I'm not wrong, I'm just an asshole

Friday, May 27, 2016

A Very Tepid Defense of Single-Sex Bathrooms

Probably the best way to design bathrooms is to have separate, single-occupant bathrooms that can be used by either sex/gender.  No one is ever in the bathroom at the same time as anyone else (except a parent changing a child's diaper or whatever), and so there just isn't any issue.

But assuming you have bathrooms with multiple toilets, you then have the following issue:  someone else can follow you into the bathroom.  And at some times, in some places, it might be desirable for a woman to be able to go into a bathroom without a man following her.  A bathroom can function as a kind of ad hoc "safe space."  And I don't just mean safe from violence.  Sometimes a guy is too aggressive, or creepy, or whatever, and while the situation doesn't warrant getting the cops involved or anything, it is really helpful to have somewhere to go where the man can't follow.

I'm not arguing that bathrooms should need to be used this way, or that there shouldn't be better alternatives.  I just think it's a reality that many establishments aren't going to establish a dedicated safe space apart from the restroom.
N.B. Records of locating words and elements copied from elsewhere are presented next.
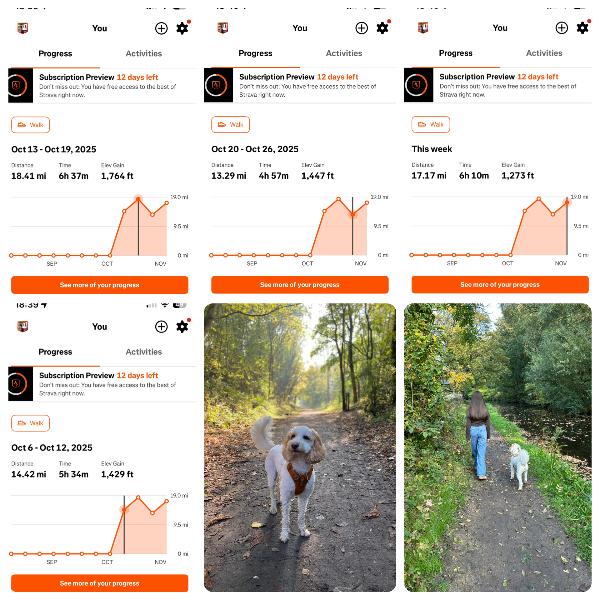Tap See more of your progress under Oct 6 chart
Screen dimensions: 600x600
[x=99, y=583]
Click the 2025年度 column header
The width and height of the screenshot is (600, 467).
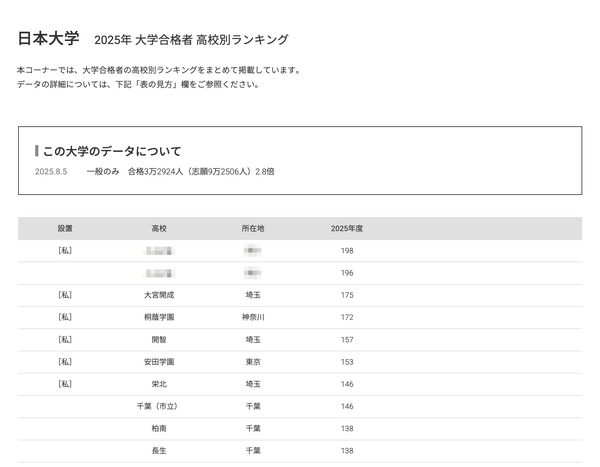347,229
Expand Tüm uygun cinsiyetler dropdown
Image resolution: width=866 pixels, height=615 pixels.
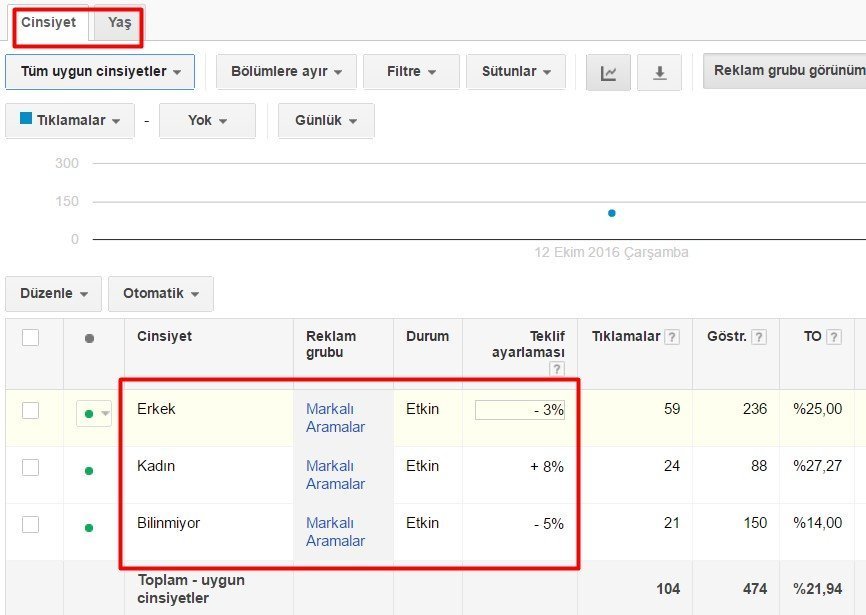click(x=100, y=72)
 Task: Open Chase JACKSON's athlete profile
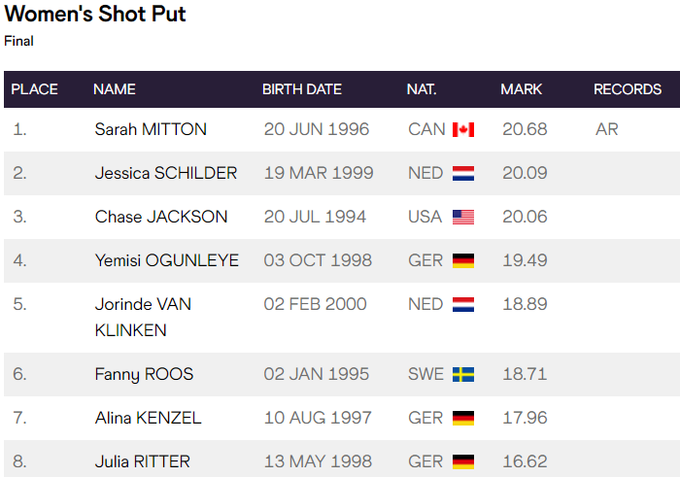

Now even if you allow transgender people to use the bathroom, that doesn't mean all sex/gender distinctions have to be abandoned.  But it turns a very clear transgression (what is a man doing in the women's bathroom?) into an ambiguous one (maybe it's okay because the "man" identifies as a woman).  And in the absence of a clear, unambiguous ability to tell a man to leave the bathroom, the bathroom loses its status as a safe place to go.

I want to emphasize that I don't regard this as sufficient reason to ban transgender people from bathrooms.  And as I said, probably from an architectural point of view, bathrooms should simply be single-occupant.  I'm just pointing out one potential downside that people should think about when they consider the issue.